Si les Français de l'étranger veulent se sentir pleinement intégrés, ils doivent également pouvoir disposer d'une administration modernisée et de proximité. Voilà pourquoi nous développons la télé-administration, qui doit devenir la norme des relations entre le public et les postes consulaires là où les infrastructures le permettent. Nous travaillons également à une refonte de notre carte consulaire. Une expérimentation de regroupement des tâches consulaires est actuellement menée dans notre réseau en Belgique, justement autorisée par le développement de l'administration par Internet. Si cette expérimentation est concluante, il faudra l'étendre. La création de "vice-consulats", structures mobiles, allant au-devant de l'administré lors d'événements ponctuels (culturels, sportifs) qui concentrent les Français à l'étranger est également prévue.
Deux facteurs jouent pleinement dans le choix de s'expatrier : pouvoir bénéficier d'un établissement scolaire de qualité ; avoir de la "lisibilité" en matière d'expatriation, et notamment dans la perspective d'un éventuel retour.
Je peux témoigner, pour en avoir visité des dizaines depuis juin 2002, que le réseau des écoles et lycées français à travers le monde est excellent, avec des taux de réussite avoisinant bien souvent 95 % au baccalauréat. La qualité de ce réseau doit être préservée, c'est une priorité absolue tant directement, pour nos compatriotes expatriés que pour sa contribution à notre rayonnement linguistique et culturel. C'est la raison pour laquelle le gouvernement a augmenté les fonds alloués à l'Agence pour l'enseignement français à l'étranger de plus de 7 % cette année. De même en 2003, le montant de la dotation des bourses scolaires a augmenté de plus de 4 %. Le ministère de l'Education nationale a homologué cette année sept nouveaux établissement scolaires. Mieux que des longs discours, ce sont là des témoignages concrets de notre détermination. Enfin, nous allons faire en sorte que les élèves qui ont passé le baccalauréat français à l'étranger puissent s'inscrire dans l'enseignement supérieur français en bénéficiant de procédures adaptées, s'inspirant du système "Ravel".

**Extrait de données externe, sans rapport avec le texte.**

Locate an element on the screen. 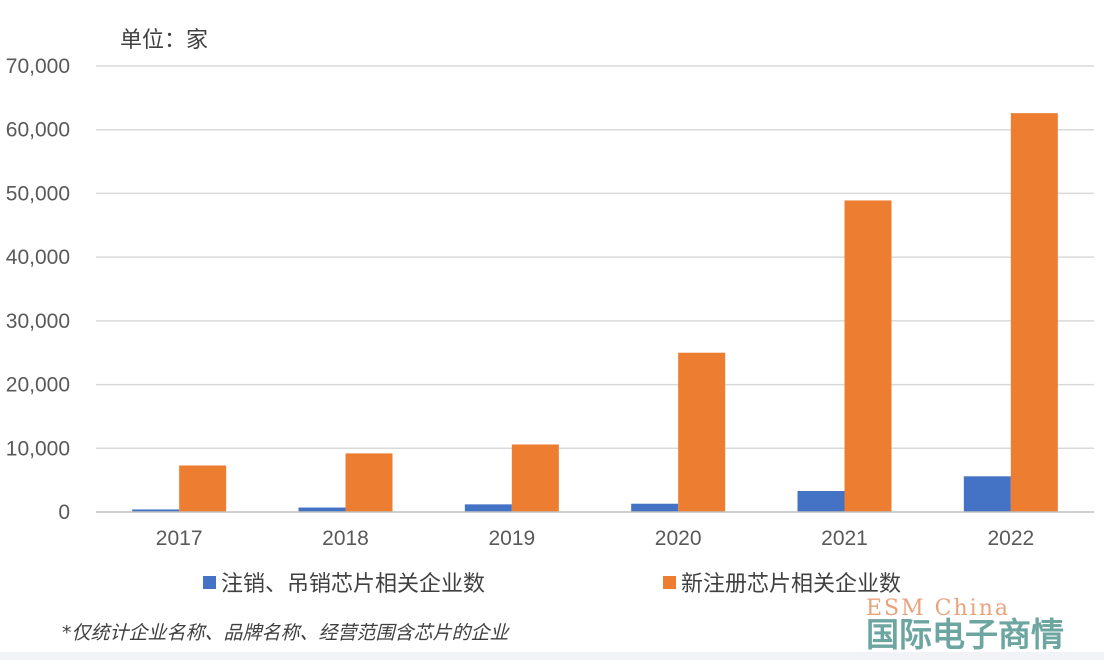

Le gouvernement de Jean-Pierre Raffarin entend promouvoir, enfin, une politique cohérente de l'expatriation, car elle est une chance pour la France. Non seulement en terme de rayonnement, mais aussi par le dynamisme, la croissance économique et les créations d'emplois qu'elle engendre. Nous souhaitons donc poursuivre la rationalisation du dispositif public d'aide à l'expatriation, aujourd'hui partagé entre différents ministères. Cette démarche s'inscrit pleinement dans la réforme de l'Etat, par les économies d'échelle qu'elle peut induire. En parallèle, nous facilitons l'aide à nos compatriotes au retour. Le rôle traditionnel du Comité d'entraide aux Français rapatriés (CEFR), qui était limité à l'aide au retour de Français de l'étranger indigents, a ainsi été étendu au bénéfice d'autres catégories de compatriotes, notamment ceux qui sont évacués d'un pays en crise. Un "guide du retour" sera également publié prochainement pour tout Français envisageant de venir s'installer ou se réinstaller en France.
Les Français de l'étranger, outre le formidable relais d'influence qu'ils constituent, représentent une France que nous aimons. C'est la France de l'audace, la France de l'ouverture à l'étranger et aux étrangers, c'est la France des possibles. C'est à ce lien invisible, mais hautement perceptible, entre la France et nos communautés expatriées que nous avons voulu répondre par une politique ambitieuse. Elle sera poursuivie avec confiance et détermination.